References: de Gruyter et al. 2013, Ariyawansa et al. 2015a, Marin-Felix et al. 2017, Tennakoon et al. 2017 (morphology, phylogeny).

Table Plenodomus. Details of the isolates used in the phylogenetic analyses. Ex-type (ex-epitype) strains are in bold and marked with an * and voucher strains are in bold.

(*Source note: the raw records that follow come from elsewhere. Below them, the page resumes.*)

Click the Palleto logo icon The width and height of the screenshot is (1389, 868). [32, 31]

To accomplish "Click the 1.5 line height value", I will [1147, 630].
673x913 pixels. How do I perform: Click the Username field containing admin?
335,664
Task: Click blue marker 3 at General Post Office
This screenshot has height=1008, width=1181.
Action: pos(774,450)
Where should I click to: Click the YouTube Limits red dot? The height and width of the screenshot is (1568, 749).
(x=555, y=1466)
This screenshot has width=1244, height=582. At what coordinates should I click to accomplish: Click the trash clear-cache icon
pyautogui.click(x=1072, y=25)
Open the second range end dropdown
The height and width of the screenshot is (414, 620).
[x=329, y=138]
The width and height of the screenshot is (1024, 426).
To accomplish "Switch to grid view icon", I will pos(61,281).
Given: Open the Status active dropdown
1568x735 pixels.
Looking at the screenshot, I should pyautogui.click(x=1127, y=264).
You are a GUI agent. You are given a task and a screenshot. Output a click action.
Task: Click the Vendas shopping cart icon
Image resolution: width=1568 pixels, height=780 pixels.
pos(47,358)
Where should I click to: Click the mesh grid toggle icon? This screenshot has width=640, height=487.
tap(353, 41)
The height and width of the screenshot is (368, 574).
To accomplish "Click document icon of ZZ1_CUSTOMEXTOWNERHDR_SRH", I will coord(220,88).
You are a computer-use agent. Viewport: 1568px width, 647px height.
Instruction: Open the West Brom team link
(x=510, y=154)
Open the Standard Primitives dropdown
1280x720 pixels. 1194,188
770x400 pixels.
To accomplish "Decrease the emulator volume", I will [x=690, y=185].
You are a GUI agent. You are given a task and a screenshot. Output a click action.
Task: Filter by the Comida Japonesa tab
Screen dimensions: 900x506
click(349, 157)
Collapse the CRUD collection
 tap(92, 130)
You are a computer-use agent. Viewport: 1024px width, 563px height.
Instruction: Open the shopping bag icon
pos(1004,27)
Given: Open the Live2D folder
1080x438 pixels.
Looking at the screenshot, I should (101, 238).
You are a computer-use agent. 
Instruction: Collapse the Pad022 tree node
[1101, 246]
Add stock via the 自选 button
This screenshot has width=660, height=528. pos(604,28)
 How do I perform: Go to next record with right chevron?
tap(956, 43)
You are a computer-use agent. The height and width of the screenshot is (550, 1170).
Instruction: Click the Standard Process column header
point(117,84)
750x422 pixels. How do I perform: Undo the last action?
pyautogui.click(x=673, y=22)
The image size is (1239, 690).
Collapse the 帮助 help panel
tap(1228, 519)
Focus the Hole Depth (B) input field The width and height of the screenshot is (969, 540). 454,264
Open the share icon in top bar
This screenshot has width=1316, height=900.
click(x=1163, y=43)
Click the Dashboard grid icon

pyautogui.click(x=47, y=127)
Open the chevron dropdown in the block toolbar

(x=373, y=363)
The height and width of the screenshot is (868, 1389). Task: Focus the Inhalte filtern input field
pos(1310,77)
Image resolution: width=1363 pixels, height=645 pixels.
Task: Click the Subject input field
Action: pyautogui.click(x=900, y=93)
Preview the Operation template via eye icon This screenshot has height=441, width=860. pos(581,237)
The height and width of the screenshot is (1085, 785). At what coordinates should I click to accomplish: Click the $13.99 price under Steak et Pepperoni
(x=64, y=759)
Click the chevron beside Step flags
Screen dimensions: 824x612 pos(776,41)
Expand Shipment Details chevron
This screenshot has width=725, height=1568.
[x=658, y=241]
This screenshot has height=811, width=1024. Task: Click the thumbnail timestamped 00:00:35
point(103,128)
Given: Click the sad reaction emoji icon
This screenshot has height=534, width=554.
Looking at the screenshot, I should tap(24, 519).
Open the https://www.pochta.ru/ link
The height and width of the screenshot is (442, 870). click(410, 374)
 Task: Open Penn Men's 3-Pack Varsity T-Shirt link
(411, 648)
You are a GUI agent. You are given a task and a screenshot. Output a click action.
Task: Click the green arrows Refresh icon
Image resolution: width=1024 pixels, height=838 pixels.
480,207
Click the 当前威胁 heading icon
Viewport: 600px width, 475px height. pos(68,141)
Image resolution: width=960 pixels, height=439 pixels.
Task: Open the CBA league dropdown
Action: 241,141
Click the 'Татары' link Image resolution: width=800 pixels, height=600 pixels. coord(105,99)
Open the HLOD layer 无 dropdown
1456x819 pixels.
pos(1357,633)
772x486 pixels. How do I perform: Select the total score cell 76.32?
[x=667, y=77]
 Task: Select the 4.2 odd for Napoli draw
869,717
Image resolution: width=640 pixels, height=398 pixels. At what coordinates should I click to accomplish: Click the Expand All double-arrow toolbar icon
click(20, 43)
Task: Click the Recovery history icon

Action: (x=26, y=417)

Species Isolate ITS RPB2 TUB2
Leptosphaeria doliolum CBS 505.75 JF740205 KY064035 JF740144
L. etheridgei CBS 145.84 JF740254 JF740160
Plenodomus agnitus CBS 121.89 JF740194 KY064036 KY064053
P. biglobosus CBS 119951 JF740198 KY064037 KY064054
P. chrysanthemi CBS 539.63* JF740253 KY064038 KY064055
P. collinsoniae CBS 120227 JF740200 KY064039 KY064056
P. confertus CBS 375.64 AF439459 KY064040 KY064057
P. congestus CBS 244.64 AF439460 KY064041 KY064058
P. deqinensis CGMCC 3.18221 KY064027 KY064034 KY064052
P. enteroleucus CBS 142.84* JF740214 KY064042 KT266266
P. fallaciosus CBS 414.62 JF740222 KY064043
P. guttulatus MFLUCC 15-1876 KT454721
P. hendersoniae CBS 113702 JF740225 KY064044 KT266271
P. influorescens CBS 143.84* JF740228 KY064045 KT266267
P. libanotidis CBS 113795 JF740231 KY064046 KY064059
P. lindquistii CBS 381.67 JF740233
P. lingam CBS 260.94 JF740235 KY064047 KY064060
P. lupine CBS 248.92 JF740236 KY064048 KY064061
P. pimpinellae CBS 101637* JF740240 KY064062
P. sinensis MFLU 17-0767* MF072721
P. sinensis MFLU 17-0757P* MF072722
P. salvia MFLUCC 130219 KT454725
P. tracheiphilus CBS 551.93 JF740249 KY064049 KT266269
P. viscid CBS 122783* JF740256 KY064050 KY064063
P. wasabiae CBS 120119 JF740257 KT266272

Fig Phylogenetic tree generated by maximum likelihood analysis of combined ITS, TUB2 and RPB2 sequence data of Plenodomus species. Related sequences were obtained from GenBank. Twenty-five strains are included in the analyses, which comprise 1695 characters including gaps. Tree was rooted with Leptosphaeria doliolum (CBS 505.75) and L. etheridgei (CBS 145.84). The best scoring RAxML tree with a final likelihood value of -10464.446766 is presented. The matrix had 651 distinct alignment patterns, with 23.12% of undetermined characters or gaps. Estimated base frequencies were as follows; A = 0.228545, C = 0.263966, G = 0.25175, T = 0.25574; substitution rates AC = 1.629051, AG = 5.903589, AT = 1.764611, CG = 1.424439, CT = 9.08177, GT = 1.000000; gamma distribution shape parameter α = 0.359918. RAxML bootstrap support values ≥60% (BT) are shown respectively near the nodes. The scale bar indicates 0.07 changes. T, ET and PT indicate ex-type, ex-epitype, and ex-paratype strains, respectively.